+++
title = "A prime of monad with Python and Rust"
date = "2021-1-8"
cover = ""
tags = ["Python", "Rust", "functional programming"]
description = "Comparison of defining shared behaviors by OOP and algebraic data types"
showFullContent = false
+++
Python can be seen as a dialect of Lisp with "traditional" syntax - Python for Lisp Programmers, Peter Norvig
All told, a monad in X is just a monoid in the category of endofunctors of X, with product × replaced by composition of endofunctors and unit set by the identity endofunctor. - Categories for the Working Mathematician
Overview
Monad is a fancy word abused by lots of mathematicians and programmers for education or entertainment. You might have read lots of articles or blogs but still have not grasped the essence. That's totally fine because I'm also...
Definitions
In the fore-mentioned quotes, there are four terms: monad, monoid, category and endofunctors. To understand monad, let's take the last three first:
monoid
category
endofunctor
Monoid == semigroup + identity element
So what is a "semigroup"? The definition is a set together with an associative binary operation. What makes a semigroup different is that a semigroup does not need to have one identity element ε and inverse elements for every element in the set.
Let's get started with the simplest set and operation: positive integers and addition +.

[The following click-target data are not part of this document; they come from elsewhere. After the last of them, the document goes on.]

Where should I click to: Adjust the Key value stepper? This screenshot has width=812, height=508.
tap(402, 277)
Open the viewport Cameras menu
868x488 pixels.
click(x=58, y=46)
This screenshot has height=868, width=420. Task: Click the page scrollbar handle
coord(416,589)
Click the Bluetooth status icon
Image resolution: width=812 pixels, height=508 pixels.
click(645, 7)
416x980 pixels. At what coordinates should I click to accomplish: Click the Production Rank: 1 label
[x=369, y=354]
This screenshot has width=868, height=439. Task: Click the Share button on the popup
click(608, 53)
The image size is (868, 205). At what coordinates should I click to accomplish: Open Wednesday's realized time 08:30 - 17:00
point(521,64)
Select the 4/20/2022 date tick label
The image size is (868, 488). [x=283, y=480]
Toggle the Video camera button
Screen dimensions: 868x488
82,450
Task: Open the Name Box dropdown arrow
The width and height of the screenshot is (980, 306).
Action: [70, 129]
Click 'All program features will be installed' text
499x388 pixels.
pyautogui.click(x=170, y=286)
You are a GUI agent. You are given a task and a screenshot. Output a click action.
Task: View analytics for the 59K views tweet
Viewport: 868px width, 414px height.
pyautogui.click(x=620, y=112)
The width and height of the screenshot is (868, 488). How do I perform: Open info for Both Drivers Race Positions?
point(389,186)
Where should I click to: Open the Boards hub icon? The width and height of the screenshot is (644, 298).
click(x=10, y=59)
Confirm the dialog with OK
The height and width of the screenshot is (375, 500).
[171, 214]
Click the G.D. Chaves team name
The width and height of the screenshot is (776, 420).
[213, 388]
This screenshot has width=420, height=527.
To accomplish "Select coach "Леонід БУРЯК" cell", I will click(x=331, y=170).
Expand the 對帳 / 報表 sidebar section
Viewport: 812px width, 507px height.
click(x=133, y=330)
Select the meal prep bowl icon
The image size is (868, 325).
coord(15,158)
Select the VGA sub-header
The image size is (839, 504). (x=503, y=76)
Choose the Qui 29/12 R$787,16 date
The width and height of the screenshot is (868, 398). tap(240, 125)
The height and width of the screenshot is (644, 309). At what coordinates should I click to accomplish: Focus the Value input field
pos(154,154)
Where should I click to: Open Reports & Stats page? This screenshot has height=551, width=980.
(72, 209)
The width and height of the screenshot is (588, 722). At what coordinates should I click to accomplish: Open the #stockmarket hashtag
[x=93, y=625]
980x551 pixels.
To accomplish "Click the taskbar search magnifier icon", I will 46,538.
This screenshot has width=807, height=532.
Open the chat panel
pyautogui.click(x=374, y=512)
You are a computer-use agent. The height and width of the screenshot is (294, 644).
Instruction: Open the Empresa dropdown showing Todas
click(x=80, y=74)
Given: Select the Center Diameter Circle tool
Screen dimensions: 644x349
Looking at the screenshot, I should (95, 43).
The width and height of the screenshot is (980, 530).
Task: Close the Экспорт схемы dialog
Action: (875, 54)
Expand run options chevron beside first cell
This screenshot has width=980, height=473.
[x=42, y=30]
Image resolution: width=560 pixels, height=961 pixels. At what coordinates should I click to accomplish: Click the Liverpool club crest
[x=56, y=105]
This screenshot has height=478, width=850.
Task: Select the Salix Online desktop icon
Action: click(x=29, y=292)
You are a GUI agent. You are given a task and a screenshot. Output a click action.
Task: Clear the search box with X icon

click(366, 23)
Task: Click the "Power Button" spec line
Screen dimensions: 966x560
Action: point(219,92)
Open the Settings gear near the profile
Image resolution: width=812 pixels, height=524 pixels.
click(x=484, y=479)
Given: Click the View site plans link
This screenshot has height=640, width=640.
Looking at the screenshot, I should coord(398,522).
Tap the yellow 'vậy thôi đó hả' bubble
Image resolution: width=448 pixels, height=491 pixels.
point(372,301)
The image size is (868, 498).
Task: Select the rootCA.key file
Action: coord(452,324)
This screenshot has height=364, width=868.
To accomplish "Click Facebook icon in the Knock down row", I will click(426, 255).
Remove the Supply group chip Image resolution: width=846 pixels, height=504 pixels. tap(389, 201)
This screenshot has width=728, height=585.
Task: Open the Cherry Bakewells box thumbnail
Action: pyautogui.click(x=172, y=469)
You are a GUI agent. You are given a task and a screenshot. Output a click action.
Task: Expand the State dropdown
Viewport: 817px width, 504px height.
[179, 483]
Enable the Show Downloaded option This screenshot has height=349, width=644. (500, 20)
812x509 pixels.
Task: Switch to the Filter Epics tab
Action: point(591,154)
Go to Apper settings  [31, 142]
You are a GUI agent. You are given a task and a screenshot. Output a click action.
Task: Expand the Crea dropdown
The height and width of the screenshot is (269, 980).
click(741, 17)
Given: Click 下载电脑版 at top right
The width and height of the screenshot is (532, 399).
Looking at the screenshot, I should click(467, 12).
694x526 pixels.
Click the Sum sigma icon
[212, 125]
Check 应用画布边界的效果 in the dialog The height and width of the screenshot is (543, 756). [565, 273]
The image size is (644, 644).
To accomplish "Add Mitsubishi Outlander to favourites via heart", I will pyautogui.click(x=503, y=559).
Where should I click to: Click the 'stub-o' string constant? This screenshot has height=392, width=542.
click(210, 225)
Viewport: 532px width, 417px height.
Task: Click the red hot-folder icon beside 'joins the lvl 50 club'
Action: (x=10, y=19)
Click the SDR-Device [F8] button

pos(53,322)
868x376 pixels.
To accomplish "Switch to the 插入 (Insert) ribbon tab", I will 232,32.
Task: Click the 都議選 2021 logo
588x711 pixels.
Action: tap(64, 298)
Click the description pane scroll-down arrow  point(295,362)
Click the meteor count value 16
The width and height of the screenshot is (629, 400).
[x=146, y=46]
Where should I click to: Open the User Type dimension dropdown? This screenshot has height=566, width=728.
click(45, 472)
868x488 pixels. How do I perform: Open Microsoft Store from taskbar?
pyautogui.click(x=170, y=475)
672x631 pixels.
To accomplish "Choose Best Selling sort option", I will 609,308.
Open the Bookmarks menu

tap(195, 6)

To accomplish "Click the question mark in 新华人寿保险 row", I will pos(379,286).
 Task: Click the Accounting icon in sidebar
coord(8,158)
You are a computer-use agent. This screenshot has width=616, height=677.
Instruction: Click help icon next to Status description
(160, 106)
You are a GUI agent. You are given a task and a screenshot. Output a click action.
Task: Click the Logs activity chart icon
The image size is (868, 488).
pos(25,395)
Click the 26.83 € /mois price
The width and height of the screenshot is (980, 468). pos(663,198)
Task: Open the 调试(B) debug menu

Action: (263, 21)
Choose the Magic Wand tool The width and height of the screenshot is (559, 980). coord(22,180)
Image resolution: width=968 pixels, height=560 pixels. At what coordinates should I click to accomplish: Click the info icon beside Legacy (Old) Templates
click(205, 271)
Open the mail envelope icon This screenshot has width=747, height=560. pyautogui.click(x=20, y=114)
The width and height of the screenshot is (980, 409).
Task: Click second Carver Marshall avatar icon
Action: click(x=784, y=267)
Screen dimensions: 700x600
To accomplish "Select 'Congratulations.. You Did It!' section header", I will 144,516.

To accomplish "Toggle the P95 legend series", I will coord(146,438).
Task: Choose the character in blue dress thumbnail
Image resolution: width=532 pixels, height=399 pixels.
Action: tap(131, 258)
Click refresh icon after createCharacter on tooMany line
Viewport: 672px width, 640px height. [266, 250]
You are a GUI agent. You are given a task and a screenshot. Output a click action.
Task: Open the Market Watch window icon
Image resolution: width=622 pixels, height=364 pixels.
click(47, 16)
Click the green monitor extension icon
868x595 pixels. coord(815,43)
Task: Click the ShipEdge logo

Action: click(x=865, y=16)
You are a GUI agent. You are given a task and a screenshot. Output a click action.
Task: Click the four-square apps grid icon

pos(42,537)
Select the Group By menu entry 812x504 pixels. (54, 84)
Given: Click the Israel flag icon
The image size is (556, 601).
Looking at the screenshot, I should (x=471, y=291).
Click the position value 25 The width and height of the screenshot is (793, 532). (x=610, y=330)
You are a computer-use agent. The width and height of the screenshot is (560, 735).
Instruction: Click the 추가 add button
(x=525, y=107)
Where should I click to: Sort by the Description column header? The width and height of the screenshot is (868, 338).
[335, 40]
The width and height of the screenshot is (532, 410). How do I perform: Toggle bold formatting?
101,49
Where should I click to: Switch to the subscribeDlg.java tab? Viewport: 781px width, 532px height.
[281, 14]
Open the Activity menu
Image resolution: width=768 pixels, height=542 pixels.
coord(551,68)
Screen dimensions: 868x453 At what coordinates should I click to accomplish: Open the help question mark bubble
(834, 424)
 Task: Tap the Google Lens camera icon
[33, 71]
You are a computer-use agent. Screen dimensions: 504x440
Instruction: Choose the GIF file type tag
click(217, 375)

Associativity: (a + b) + c == a + (b + c)
No identity element: a + b != a and a + b != b
If we add 0 to the set, then the semigroup becomes a monoid.
Identity: a + 0 = a and 0 + a == a
No invertibility: if a != 0, you cannot find b to satisfy a + b == 0
In category theory, the "set" in a monoid could be any algebraic structure (e.g. set, group, semigroup etc), not just a number set. The monoid we discussed above is the monoid in abstract algebra, however, in category theory this notion could be extended and generalized. We'll come back to this later.
Category == "objects" and "arrows"
A category is a collection of "objects" that are linked by "arrows". This is a rather abstract definition, so here we can just think the "objects" are sets and "arrows" are functions for now.
The term "arrows" are also called "morphisms". If f is an arrow from object A to B, we can write: f: A -> B
Note that the sets and functions here include all sets and functions you can imagine: they are not just numbers but could also be strings in Python.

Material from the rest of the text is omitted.